STATED TASK → Update the records from the line containing "646x540 pixels. At" through the end of the records by changing "Wi-Fi" to "wireless" and leaving everything else as it is. Give back only those lines, without the pictures.

Entries for locating text and elements:
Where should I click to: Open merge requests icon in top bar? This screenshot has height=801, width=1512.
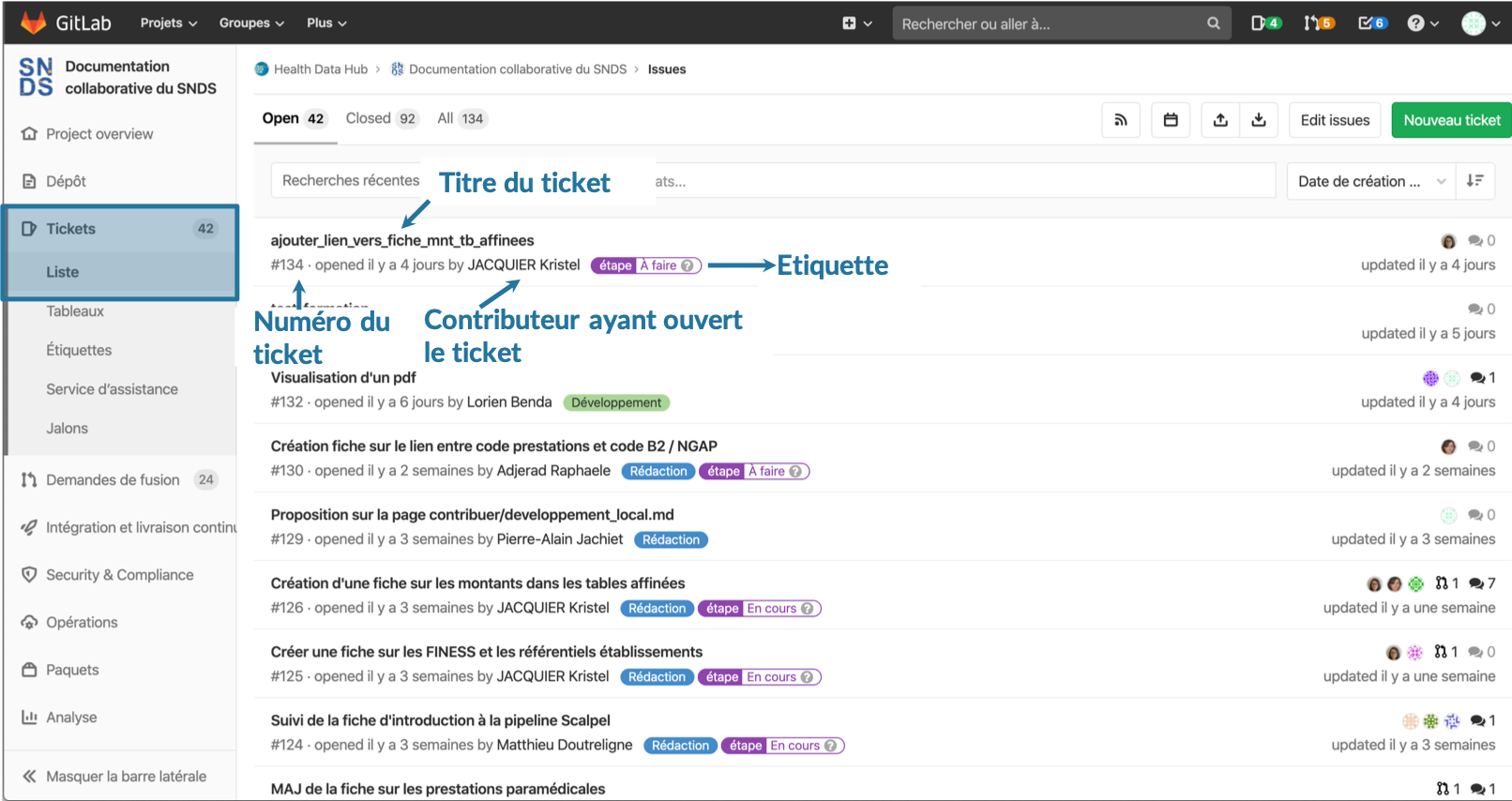[1319, 23]
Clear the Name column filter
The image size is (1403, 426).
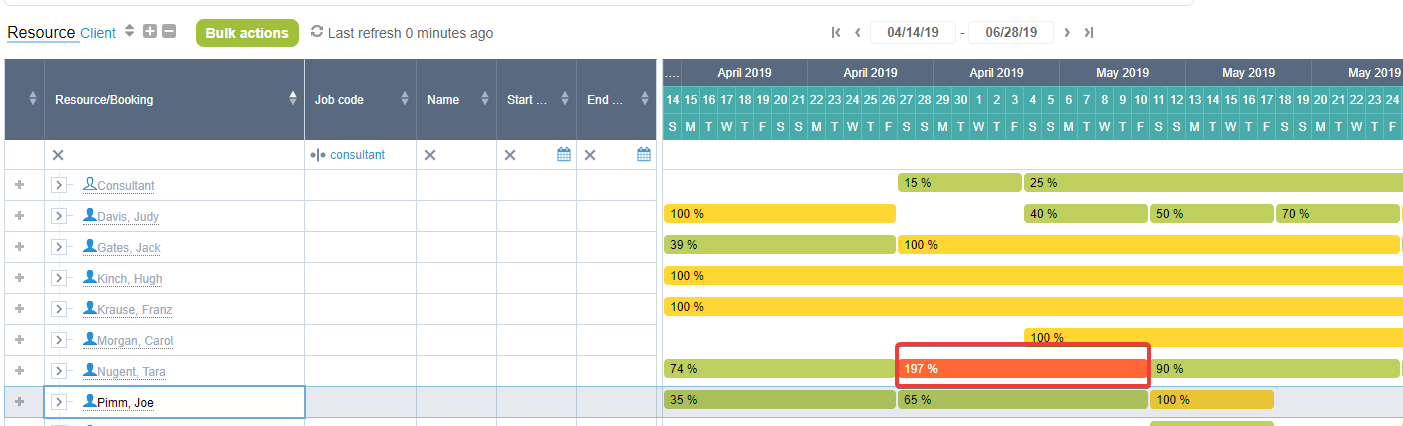[x=430, y=155]
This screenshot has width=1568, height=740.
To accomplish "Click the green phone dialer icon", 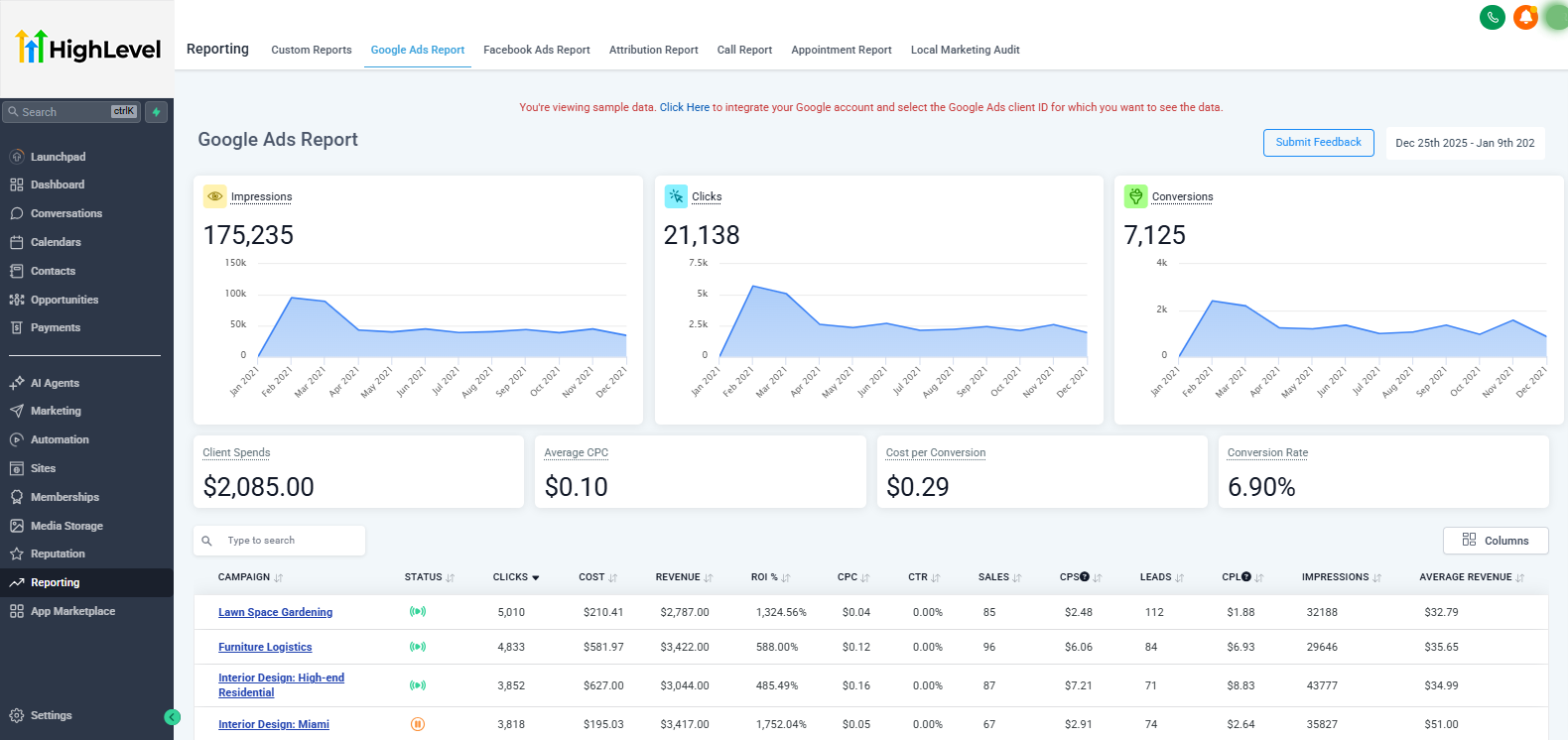I will [x=1492, y=17].
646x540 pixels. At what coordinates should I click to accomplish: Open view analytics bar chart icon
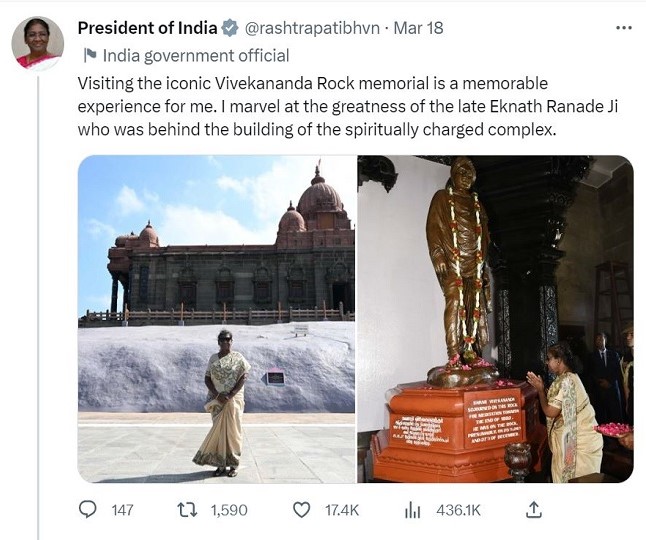click(x=412, y=510)
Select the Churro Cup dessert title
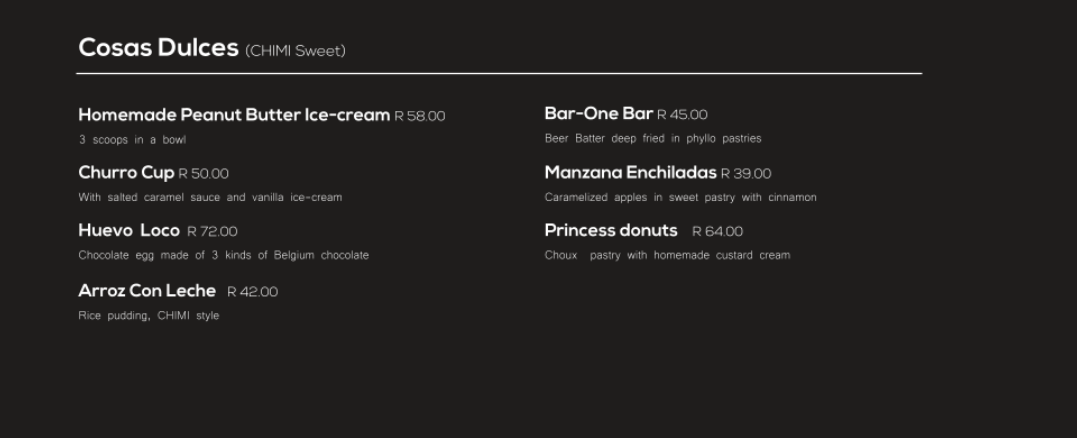This screenshot has height=438, width=1077. coord(126,173)
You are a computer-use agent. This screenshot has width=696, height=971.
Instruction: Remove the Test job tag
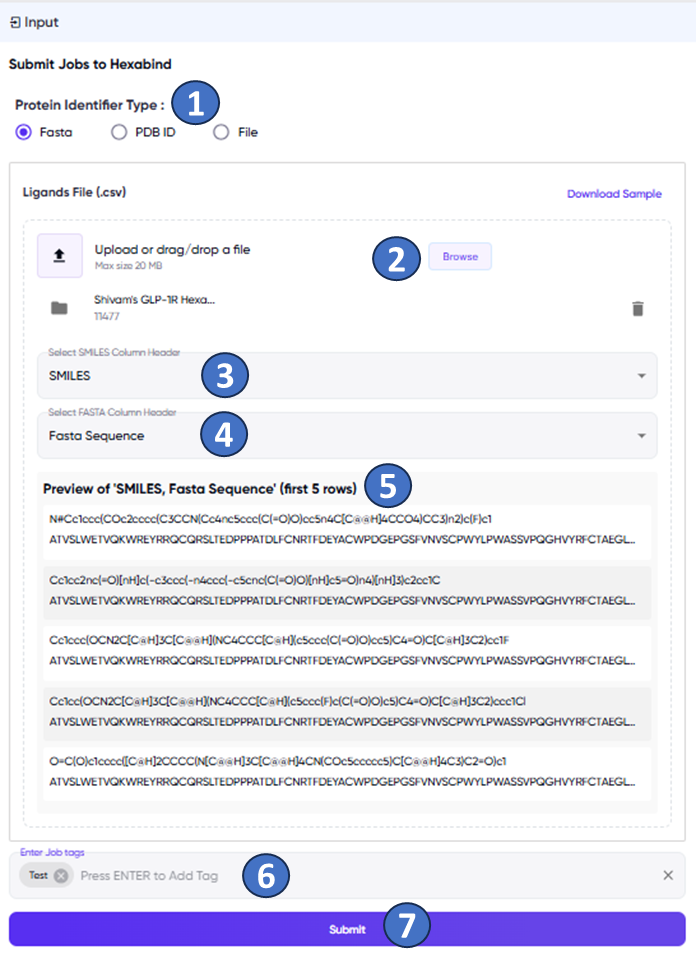[61, 876]
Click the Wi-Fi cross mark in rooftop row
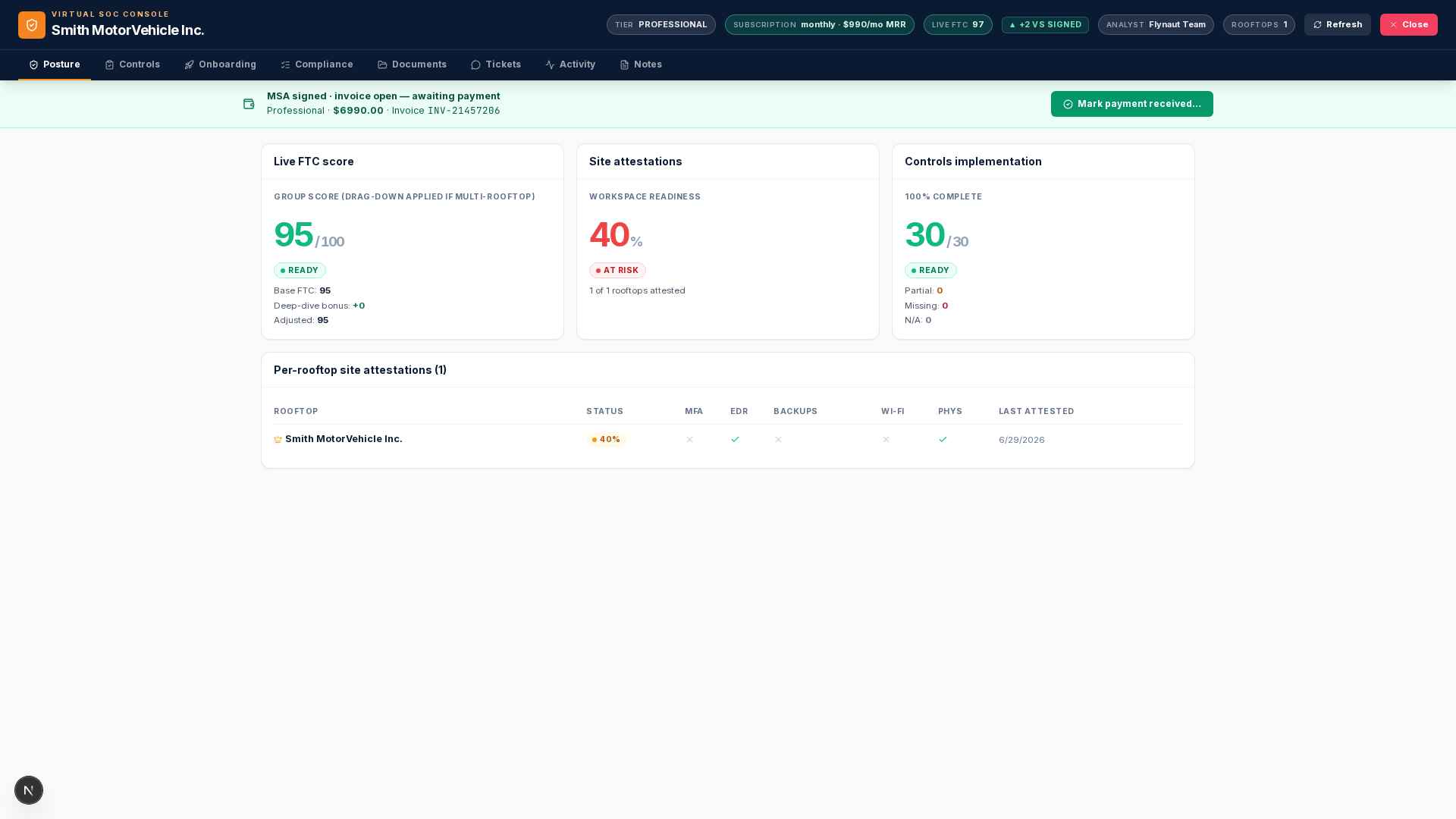The height and width of the screenshot is (819, 1456). pyautogui.click(x=886, y=440)
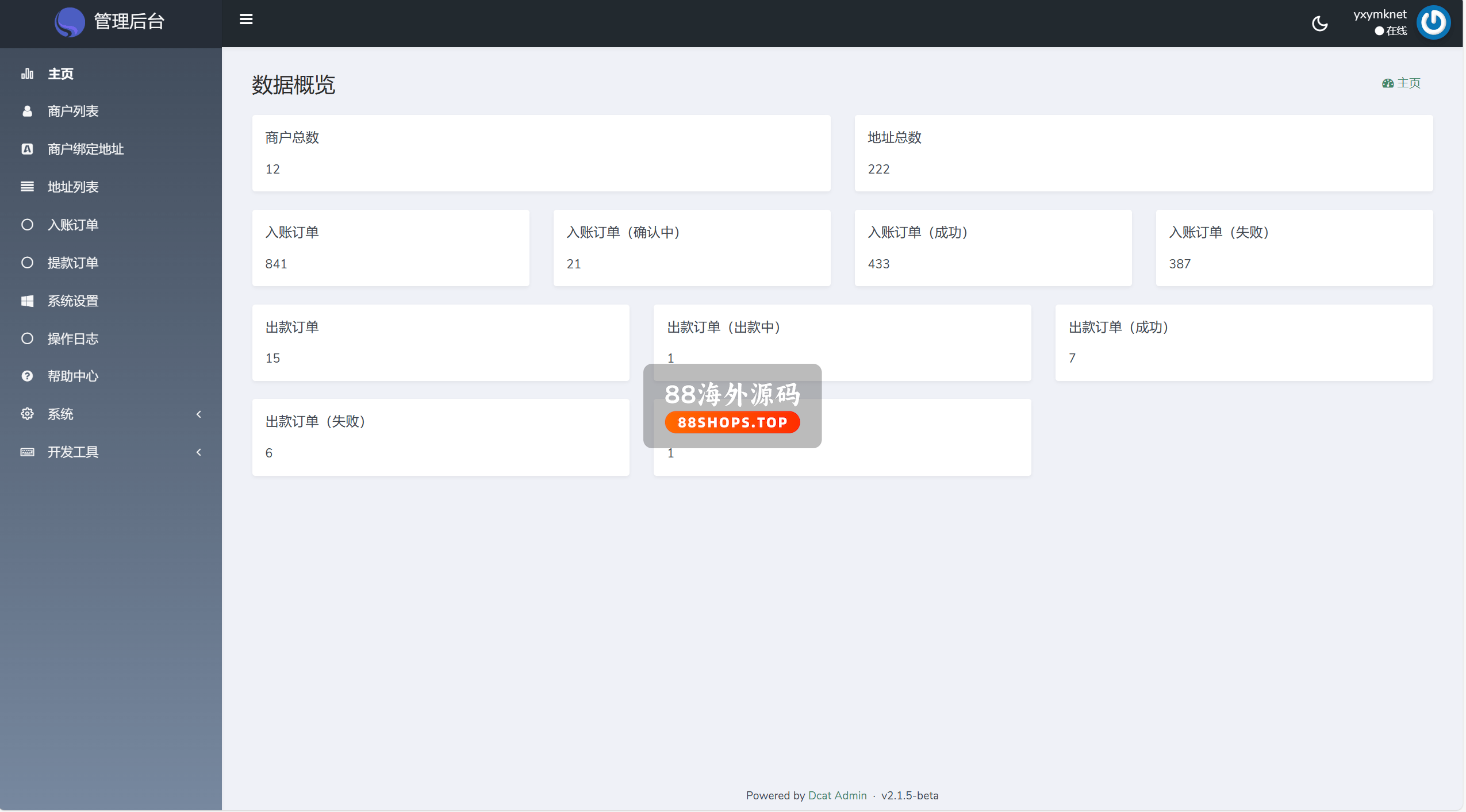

SOLUTION TO THE PROBLEM →
646x540 pixels. At what coordinates should I click to accomplish: Open view analytics bar chart icon
click(x=412, y=510)
Select the Churro Cup dessert title
This screenshot has height=438, width=1077. coord(126,173)
You are a computer-use agent. This screenshot has width=696, height=971.
Instruction: Remove the Test job tag
[61, 876]
Click the wireless cross mark in rooftop row
The height and width of the screenshot is (819, 1456). pyautogui.click(x=886, y=440)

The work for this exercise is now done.